What is the purpose of mobile applications?
Websites already provide a pretty good experience by advancements such as SPA, which is fast with smooth transitions between pages.
However, what problems do mobile apps solve? Why are they needed and are they needed really?
The only idea I came up with: speed. The apps are indeed faster and provide better user experience. However, the state of web development can provide almost the same experience.
Looks like OP has drank the koolaid of the JS bootcamps. Mobile apps can outshine an SPA, and then there are things that JS webapps can only dream of. Want to interface with a IoT device over BTLE? Sorry native’s the only way. Wanna do immersive AR experience in your app? Ditto, JS won’t cut it. How about writing an simple app while following a11y guidelines? Even for simple list based apps, native can run circles around JS apps while using less power, and conserving battery without breaking sweat.
Mobile phones are like a Tesla Model S, and you don’t want to tie it to a bullock and use it as a ox-cart.
Mobile apps can use native controls. When there is an ecosystem of apps that use the same controls, it enables users to do more, because they can bring their knowledge from one app to another.
For example, with iOS UISlider, you can make fine or coarse adjustments by moving your thumb perpendicular to the slider direction. This works across all native apps. Users who learn about this feature become more capable in every native app.
There's no mechanism to create this sort of shared knowledge on the web. The web developer culture emphasizes customization, and so no two web apps work consistently.
I also prefer mobile web apps in general (as did Steve Jobs originally: https://www.google.com/amp/s/9to5mac.com/2011/10/21/jobs-ori...) that said it's often much easier to create an app with good, consistent UX with the help of UIKit for example. I'm mostly doing backend work these days but whatever happened to "progressive web apps" by the way? Is the (react?) ecosystem still too fractured? Is it just too hard or is it everywhere and I just don't know about it? ;D
For distributor of the app (app stores) - they can take a percentage of sales if the app is monetized.

What you will do:
• A. In the thread on the purpose of mobile apps, which iOS control lets users make fine or coarse adjustments by moving their thumb perpendicular to the slider direction?
• B. Write the next part of the discussion thread about the purpose of mobile apps, picking up after its final comment.

Provided data:
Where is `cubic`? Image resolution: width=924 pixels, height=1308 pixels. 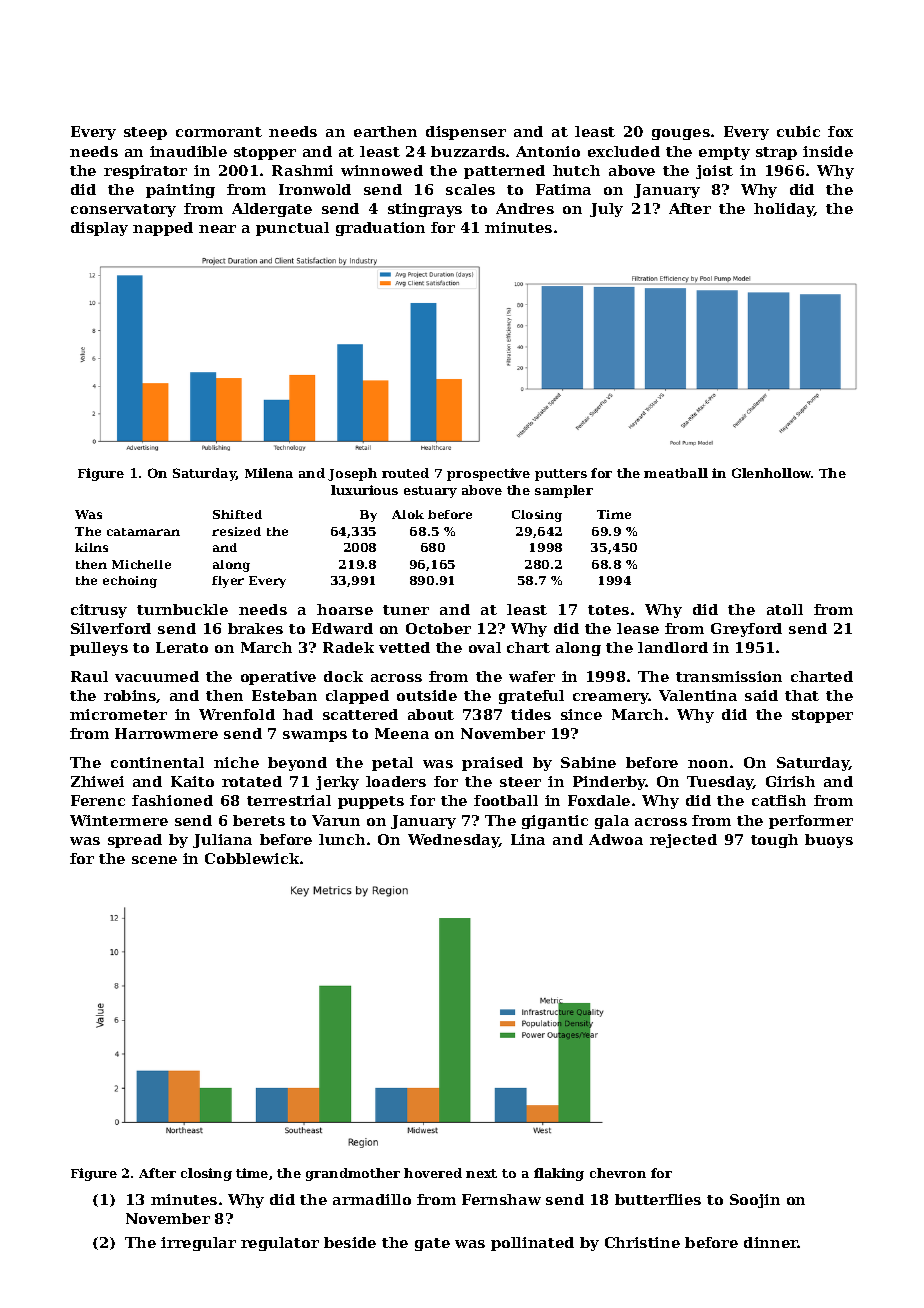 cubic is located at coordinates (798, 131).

---

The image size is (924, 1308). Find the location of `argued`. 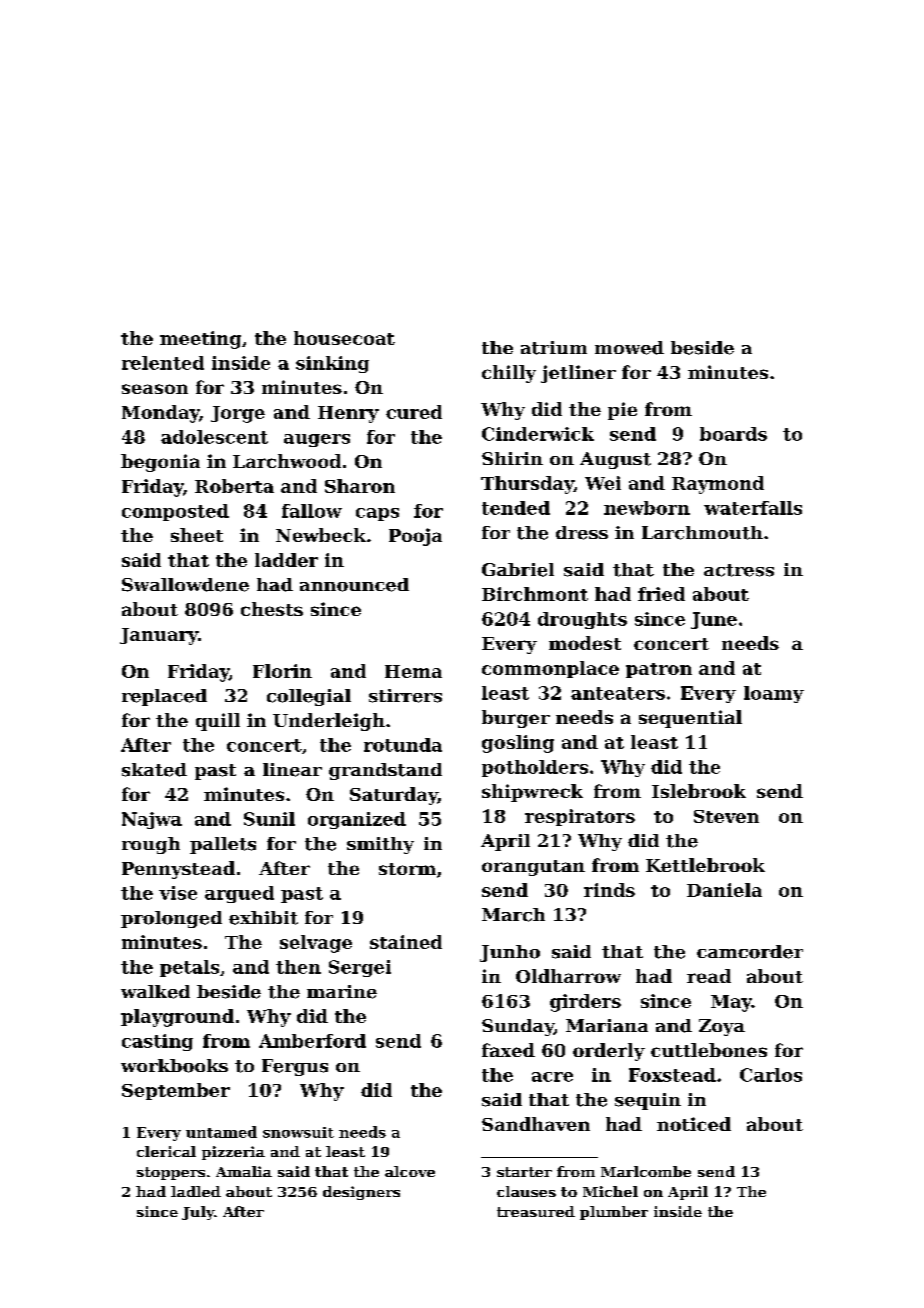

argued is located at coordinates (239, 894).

* * *

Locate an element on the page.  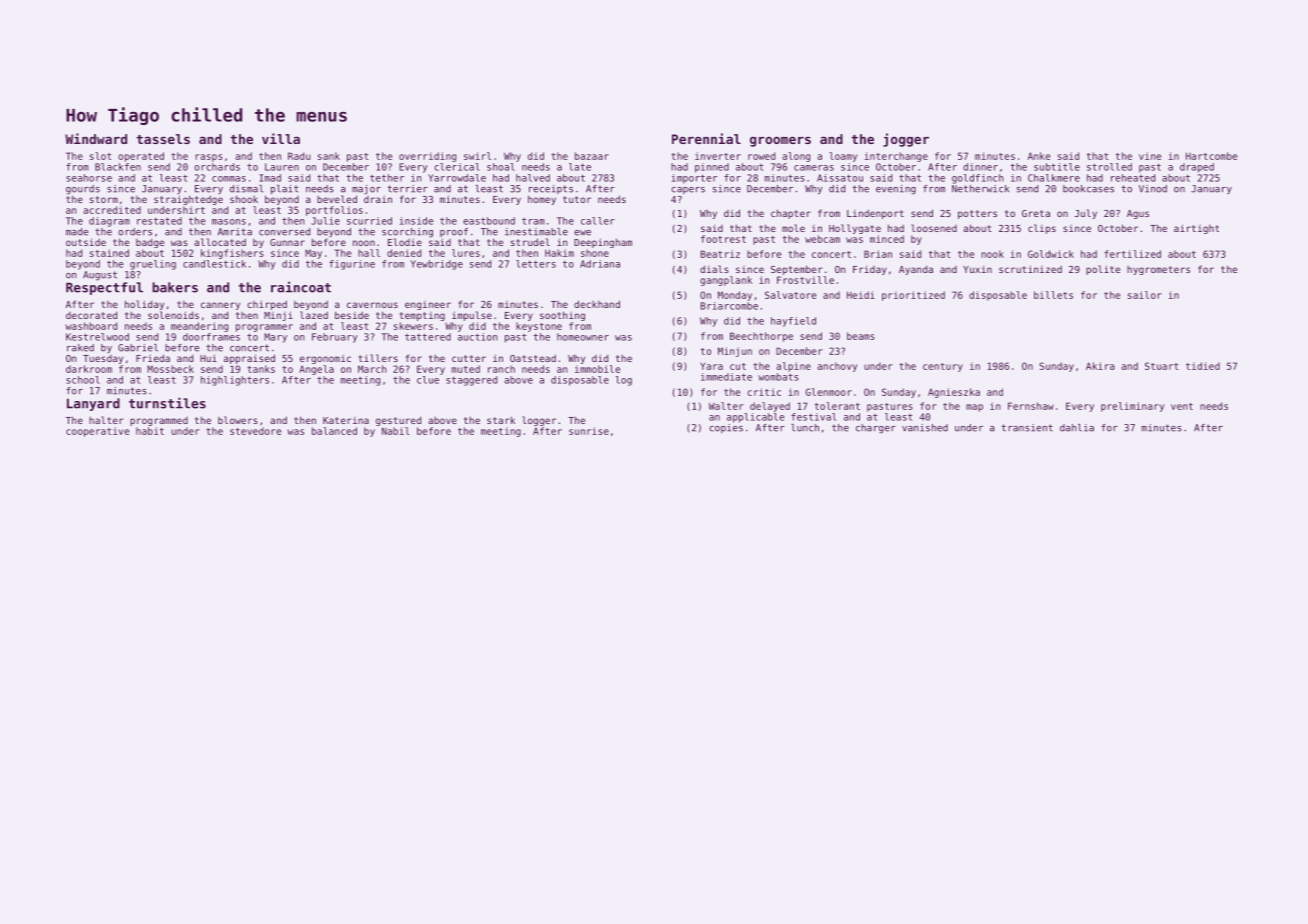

Responses per task:
• A. UISlider

• B.
For users of the app - As you mentioned, speed is an important factor. But we can also trust that the distributor has reviewed the app and confirmed that it's safe to use (theoretically at least).
One more point I would add - app stores provide a singular place for me to search, compare, and discover new apps that might be valuable to me.
You need to have a kid to get the answer to this question. My kid doesn't use browser ever - if there isn't an app it doesn't exist. What we "google" she "youtube's" - who has time to read when you can watch a demo or a presentation...
While some of the arguments in favour of mobile applications apply in many cases, I'd like to consider a specific recent example: The GitHub mobile app.
I have been using GitHub on mobile via its web application for years. It worked fine for the most part though some feature (such as pull requests) weren't as easily accessible on mobile as they are on desktop machines.
However, with the advent of their new mobile app, not only is its UX better when compared with the web app (e.g. when reviewing pull requests) but due to the banner notification reminding you to use the mobile app when accessing GitHub via the web app on mobile devices the UX of the web app to some extent even has decreased.
The thing is, there are no features within the GitHub mobile app that actually warrant having such an app. Everything the app does would have been possible on the web and with mobile browser APIs, too.
So, in that specific case the purpose of a mobile application perhaps mostly comes down to having such a mobile application, i.e. it's more about marketing and distribution channels than it is about technology or design requirements.
>The apps are indeed faster and provide better user experience
This is a major reason. Another is access to the features of your mobile device, such as location, AR Engine, camera, push notifications, etc.
One problem they solve quite well is being able to show ads while making it hard for end users to block them.
No. Website doesn't provide experience as good as native app. Many ordinary users can tell you this.
- Privacy. A good intention mobile app, can be designed to work without Internet.
- Internet. User doesn't have access to Internet all-the-time, but you still need certain app to work.
- Fast. Web app can never be as fast as native app. It is not realistic to expect code which runs under an JavaScript interpreter layer, can be as fast as native (or almost native) code which is nearer to CPU layer.
You get more access to the hardware. It appears that auto-focus isn't available via a webAPI for example.
I’m sure part of this is consumer preference. We are 100% web at the moment and customers ask for an app all the time. Reasons they give:
- They want native notifications, not email or SMS.
- They perceive that web will be more difficult to log into.
- The don’t know how to install a website onto their phone like an app.
(For context, we are Bottomless.com, YC W19.)
there are APIs available in native apps that you cannot access in an SPA. For example, jogging apps continue to track your run while running in the background, but this is impossible in a web browser.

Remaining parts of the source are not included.